The Office Of Fair Trading has been investigating the practice of in-app purchases, "drip pricing" and aggressive micro-transactions over the last few months, following numerous cases of consumers and children racking up exorbitant bills. Their report concludes that many games are "potentially unfair" in the way they encourage extra payments - and to combat this, they've proposed several new principles that apps and games should adhere to or risk "enforcement action."
We've got the principles and details below.
The OFT investigation found that some games included potentially unfair and aggressive commercial practices to which children may be particularly susceptible. For example, games implying the player would somehow be letting other players or characters down if they did not obtain something by making an in-game purchase.
"'This is a new and innovative industry that has grown very rapidly in recent years, but it needs to ensure it is treating consumers fairly and that children are protected," explains Cavendish Elithorn, OFT Executive Director. "The way the sector has worked with us since we launched our investigation is encouraging, and we've already seen some positive changes to its practices. These principles provide a clear benchmark for how games makers should be operating. Once they are finalised, we will expect the industry to follow them, or risk enforcement action.
"In the meantime, we want to hear what parents, consumer groups, industry and anyone else with an interest thinks about our principles before we finalise them later this year."
You can read the report in full for examples and an in-depth explanation, but here are the proposed princples:
1: Information about the costs associated with a game should be provided clearly, accurately and prominently up-front before the consumer begins to play, download or sign up to it or agrees to make a purchase.
2: All material information about the game should be clear, accurate, prominent and provided up-front, before the consumer begins to play, download or sign up to it or agrees to make a purchase. ‘Material information’ includes any information necessary for the average consumer to make an informed decision to play, download or sign up to the game or to make a purchase.
3: Information about the business should be clear, accurate, prominent and provided up-front, before the consumer begins to play, download or sign up to the game or agrees to make a purchase. It should be clear to the consumer who he/she ought to contact in case of queries or complaints.
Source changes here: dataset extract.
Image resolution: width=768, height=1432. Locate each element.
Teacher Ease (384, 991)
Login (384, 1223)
The business should be capable of being contacted rapidly and communicated with in a direct and effective manner.
4: The commercial intent of any in-game promotion of paid-for content, or promotion of any other product or service, should be clear and distinguishable from gameplay
5: A game should not mislead consumers by giving the false impression that payments are required or are an integral part of the way the game is played if that is not the case.
6: Games should not include practices that are aggressive, or which otherwise have the potential to exploit a child’s inherent inexperience, vulnerability or credulity. The younger a child is, the greater the likely impact those practices will have, and the language, design, visual interface and structure of the game should take account of that.
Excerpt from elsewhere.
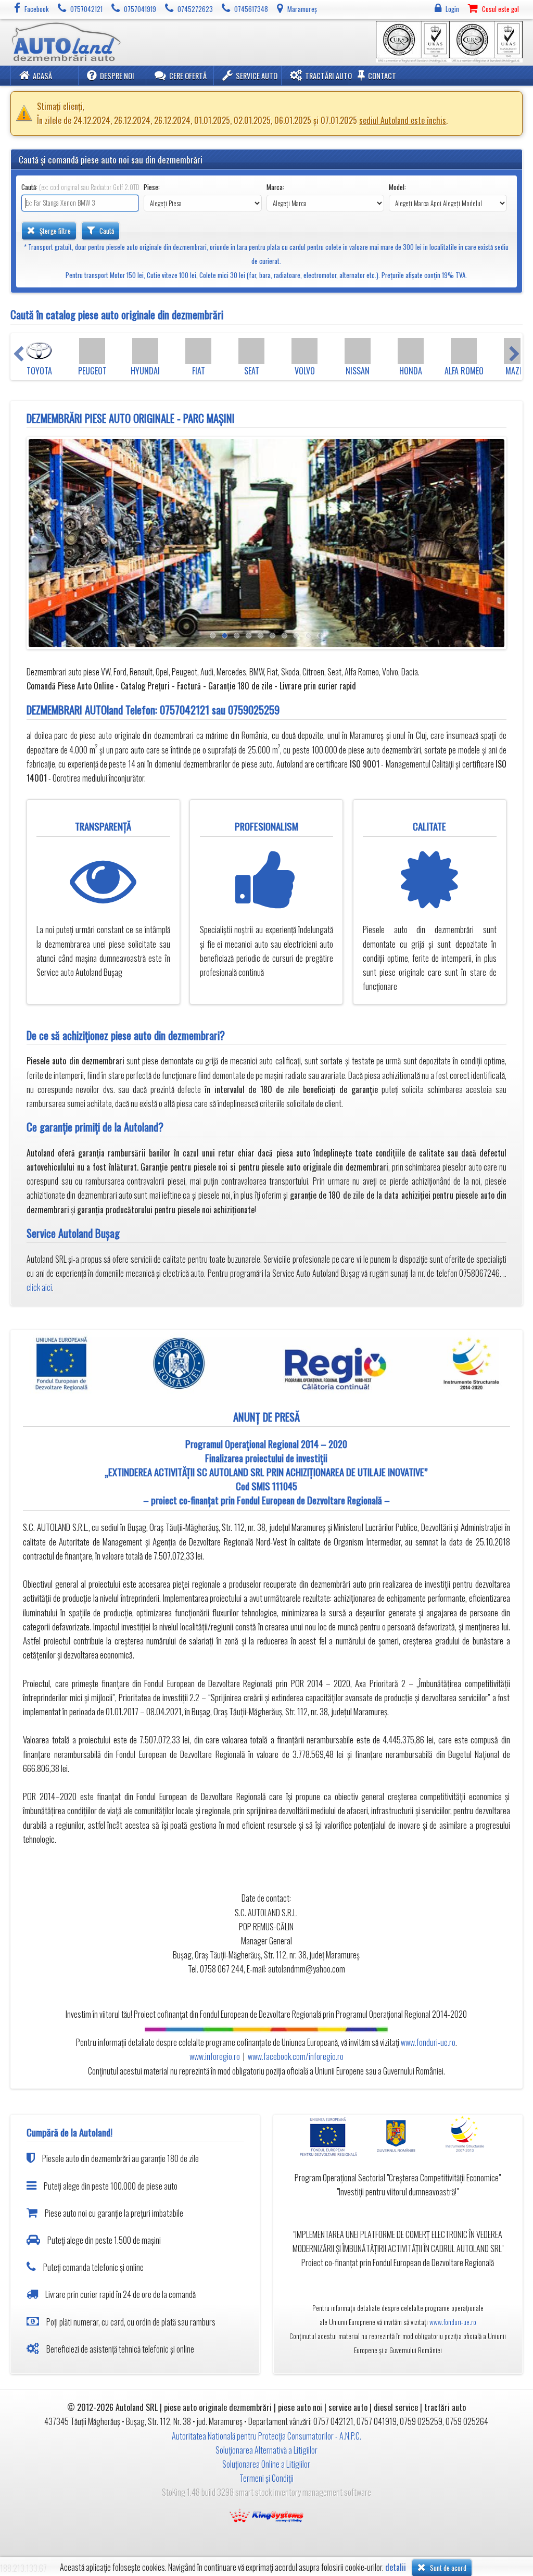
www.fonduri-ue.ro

7: A game should not include direct exhortations to children to make a purchase or persuade others to make purchases for them.
8: Payments should not be taken from the payment account holder unless authorised. A payment made in a game is not authorised unless informed consent for that payment has been given by the payment account holder. The scope of the agreement and the amount to be debited should be made clear to the consumer so he/she can give informed consent. Consent should not be assumed, for example through the use of opt-out provisions, and the consumer should positively indicate his/her informed consent.
The OFT is currently seeking feedback on these guidelines before ratifying them later this year - at which point, games that breach them could be subject to "enforcement action." It's worth noting that setting out guidelines and actually enforcing them are two very different things, especially since proving some of these points could be immensely difficult, but could this be a step in the right direction?